Entries taken from a collection:
====================
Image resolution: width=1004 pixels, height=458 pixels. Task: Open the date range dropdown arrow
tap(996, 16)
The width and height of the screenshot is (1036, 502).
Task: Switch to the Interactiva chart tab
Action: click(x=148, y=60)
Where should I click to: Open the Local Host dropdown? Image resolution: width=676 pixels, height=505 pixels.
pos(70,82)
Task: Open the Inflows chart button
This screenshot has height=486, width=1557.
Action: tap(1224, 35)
====================
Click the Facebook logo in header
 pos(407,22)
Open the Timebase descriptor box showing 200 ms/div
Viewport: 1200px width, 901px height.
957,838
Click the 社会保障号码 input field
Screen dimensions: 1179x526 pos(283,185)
====================
▸ PROBLEM REQUIREMENTS: Among the records above, a stretch begins at the line containing "Image resolution: width=1004" and ends at the line containing "Task: Open the Inflows chart button". Restate that stretch word for word, and nothing else.

▸ SOLUTION FOR THIS EXERCISE:
Image resolution: width=1004 pixels, height=458 pixels. Task: Open the date range dropdown arrow
tap(996, 16)
The width and height of the screenshot is (1036, 502).
Task: Switch to the Interactiva chart tab
Action: click(x=148, y=60)
Where should I click to: Open the Local Host dropdown? Image resolution: width=676 pixels, height=505 pixels.
pos(70,82)
Task: Open the Inflows chart button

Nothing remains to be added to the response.